-- start of DOCUMENT PASSAGE --
As a rule, designers of metallic structures have learned to design using steel. When designing with aluminum, however, the engineer must not base the design on prior experiences with steel or any other material. The alloy selection, proper joint design and the choice of an optimal welding process may all be a function of the base material. While aluminum obviously obeys the same laws of mechanics as all other materials, it must be approached differently than steel when welded. Aluminum structures are not necessarily more difficult to design or weld than steel structures, they are just different.

Don’t Just Choose the Strongest Alloy

Aluminum is often chosen as a structural material for applications in which weight savings are important. Very often, the designer will choose the very strongest alloy available. This is a poor design practice for several reasons. First, the critical design limitation for many structures often is deflection, not strength. In such cases, the modulus of elasticity, not the tensile properties, will govern the design. The modulus of most aluminum alloys, weak and strong alike, is approximately the same (one-third the modulus of elasticity of steel), so no benefit accrues from using the strongest alloy. Second, and most importantly, many of the strongest aluminum alloys are not weldable using conventional techniques.
-- end of DOCUMENT PASSAGE --
-- start of INFORMATION PROVIDED --
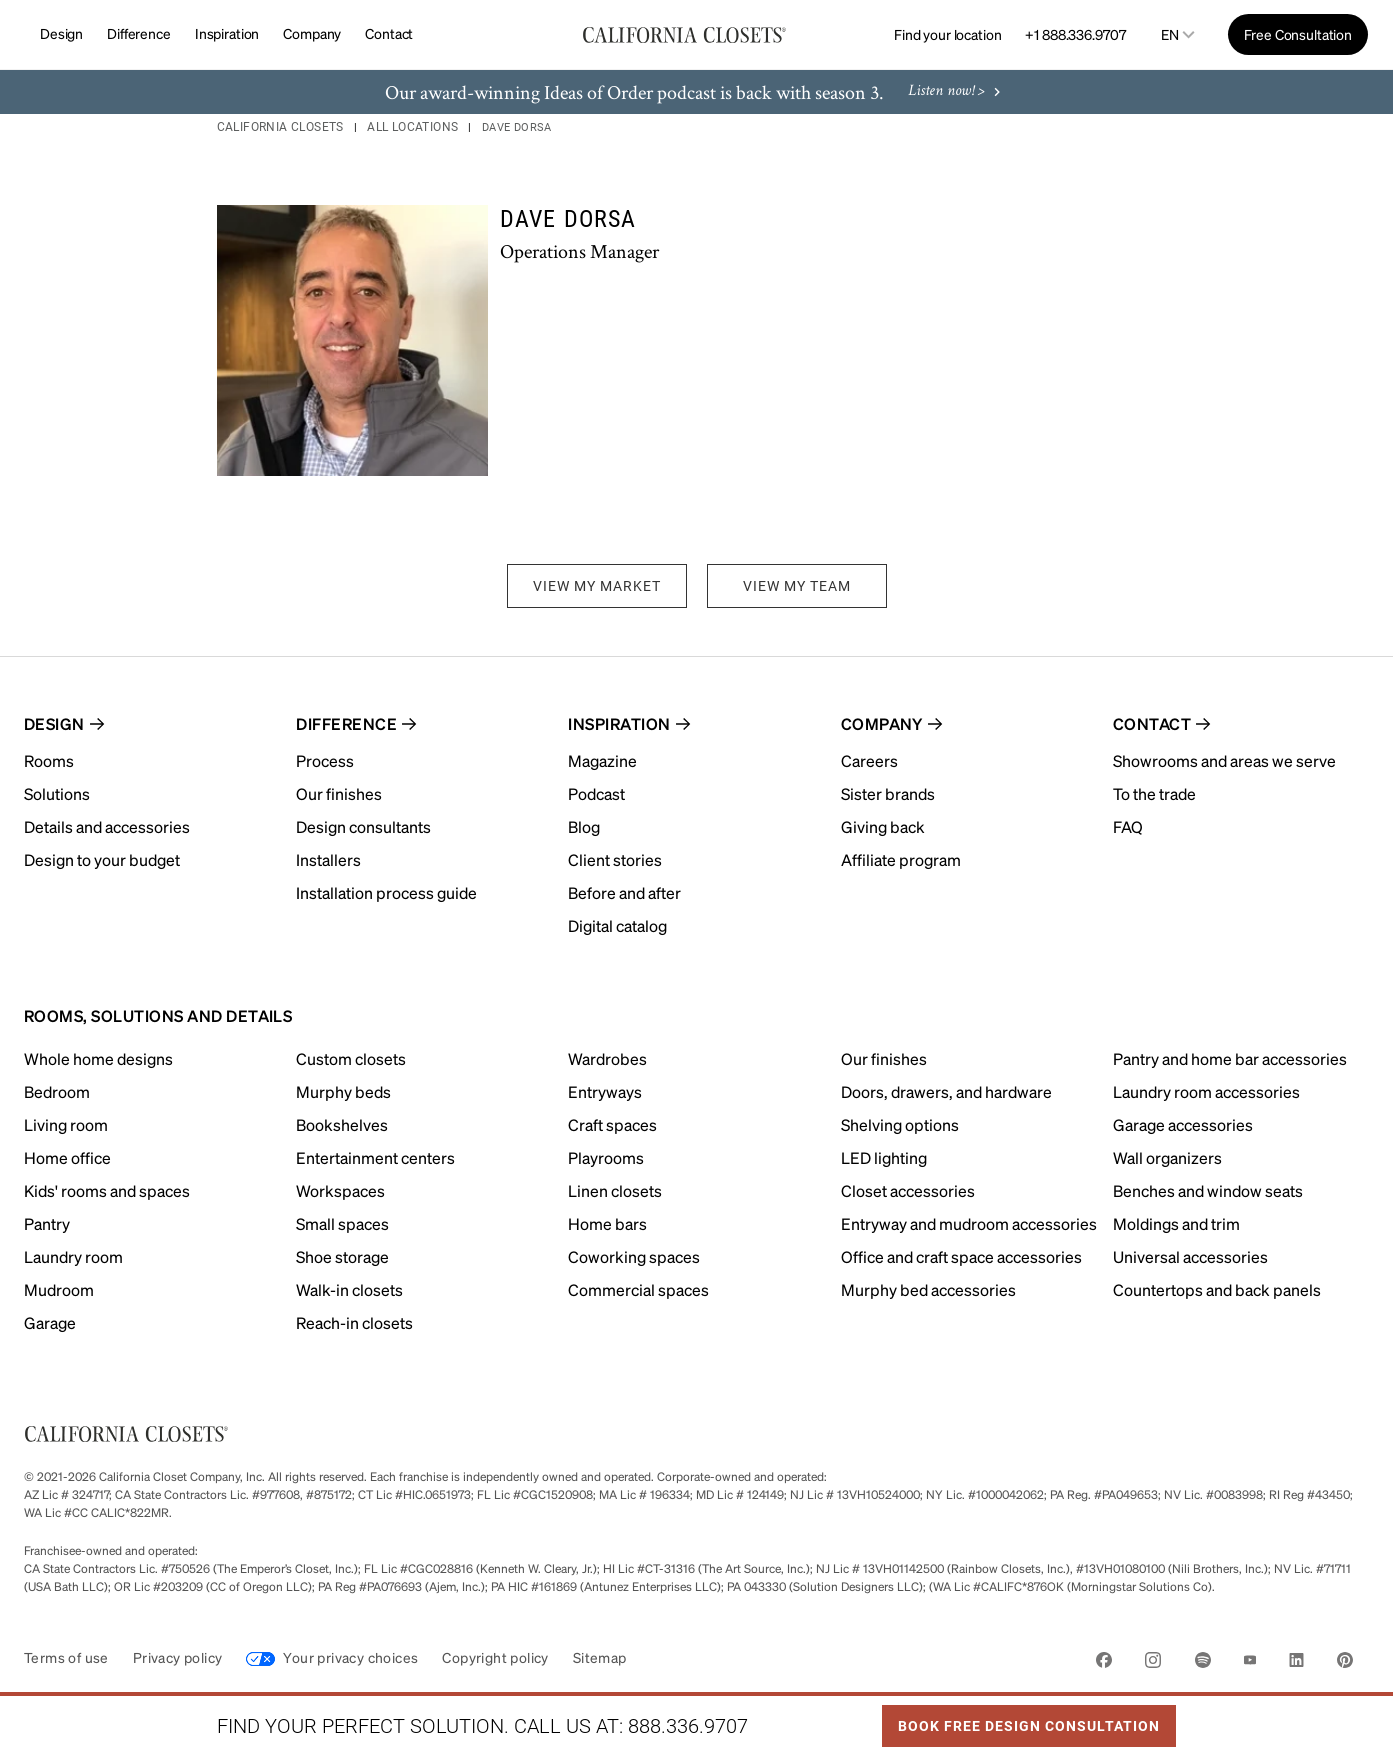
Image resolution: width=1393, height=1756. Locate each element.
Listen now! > (956, 92)
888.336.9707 (688, 1726)
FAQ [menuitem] (1128, 826)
-- end of INFORMATION PROVIDED --
*WHAT NEEDS TO BE DONE:* Set down the aluminum design passage word for word, between "Don’t Just Choose" and "using conventional techniques.", inclusive.

*THE SOLUTION:*
Don’t Just Choose the Strongest Alloy

Aluminum is often chosen as a structural material for applications in which weight savings are important. Very often, the designer will choose the very strongest alloy available. This is a poor design practice for several reasons. First, the critical design limitation for many structures often is deflection, not strength. In such cases, the modulus of elasticity, not the tensile properties, will govern the design. The modulus of most aluminum alloys, weak and strong alike, is approximately the same (one-third the modulus of elasticity of steel), so no benefit accrues from using the strongest alloy. Second, and most importantly, many of the strongest aluminum alloys are not weldable using conventional techniques.